Let's make a Chuvash voice! : Moscow Higher School of Economics Speech Synthesis Workshop

Logistics

Slides

http://jrmeyer.github.io/misc/tts-vishka.pdf

Time & Place

Вышка // Старая Басманная 24/1 // Room 509

December 9, 2017 // 13:40 - 21:00

Must Do Before

Register: https://goo.gl/forms/6N4uYpkzd2c2Xz7L2
Bring a computer with you (with Linux if possible).
If you only have Windows, you must email < ftyers AT hse TOCHKA ru > by December 7th.

Recommended Do Before

Install official version of Ossian
Download Data

Introduction

The general idea of the workshop is twofold, the first is to introduce the field of speech synthesis and some free/open-source tools based on machine learning with neural networks. The second is to use newly collected data for Chuvash to make the first Chuvash speech synthesis system.

Speech synthesis is the task of taking written text and having the computer pronounce it. It is widely used for different applications, such as screenreaders, automatic telephone answering systems, virtual assistants etc. While systems are widely available for larger languages such as English [1], Russian, and Catalan [2], there has yet to be a system created for Chuvash.

http://homepages.inf.ed.ac.uk/jyamagis/demos/page35/page35.html
http://festcat.talp.cat/

Dependencies

Before we can get started with Ossian, let’s download and install its dependencies. Thankfully, there aren’t too many, and they’re all very easy to get working fast.

HTK

Ossian requires HTK to generate the alignments for training your DNN in Merlin. To get access to HTK, you need to register an account with the University of Cambridge. Thankfully, registration is really easy! Just go to this link:

http://htk.eng.cam.ac.uk/register.shtml

Fill out some information:

And accept the terms of the license:

You will receive your password in a very short email from htk-mgr@eng.cam.ac.uk that looks something like this:

The password you receive will be some random string, so if you prefer a password that isn’t gibberish, you can easily change it here: http://htk.eng.cam.ac.uk/change_pass.shtml.

At this point, don’t worry about downloading HTK yourself. Soon, we will take your beautiful new username and password and feed them into Ossian’s installation script. The installation script is designed to take care of all the downloading, compilation and formatting for HTK, so you don’t have to! This means less time worrying about file structure and more time working on speech synthesis!

Compilation Dependencies

These are some dependencies you may need for compiling Ossian on Linux:

sudo apt-get install software-properties-common
sudo apt-add-repository universe
sudo apt-get update
sudo apt-get install python3-pip clang libsndfile1-dev gsl-bin libgsl0-dev libconfig-dev

Python Dependencies

Next we will install some Python dependencies. The tools should work with both Python2 and Python3.

# for Ossian
sudo pip3 install numpy scipy regex argparse lxml scikit-learn regex configobj

# for Merlin
sudo pip3 install bandmat theano matplotlib

That’s it! You should be good to go on dependencies.

Install Ossian / Merlin / HTK

Now we’re ready to install Ossian itself! Huzzah! First let’s clone Ossian from github, then compile it.

Clone Ossian (bundled w/ Merlin and HTK)

git clone https://github.com/CSTR-Edinburgh/Ossian.git

Compile Ossian (bundled w/ Merlin and HTK)

Data lines –
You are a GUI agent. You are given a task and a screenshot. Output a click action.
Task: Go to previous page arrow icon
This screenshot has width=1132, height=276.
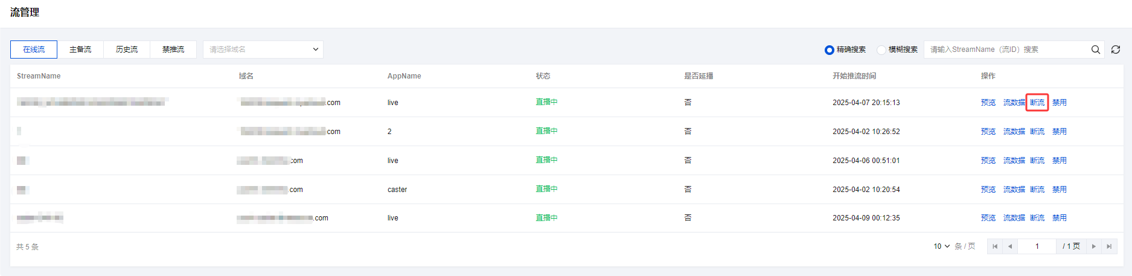click(1010, 246)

What to produce –
According to the Chuvash speech synthesis workshop page, which university must you register an account with to get access to HTK? You can leave the lines aside; they aren't needed here.

Result for this task –
The University of Cambridge.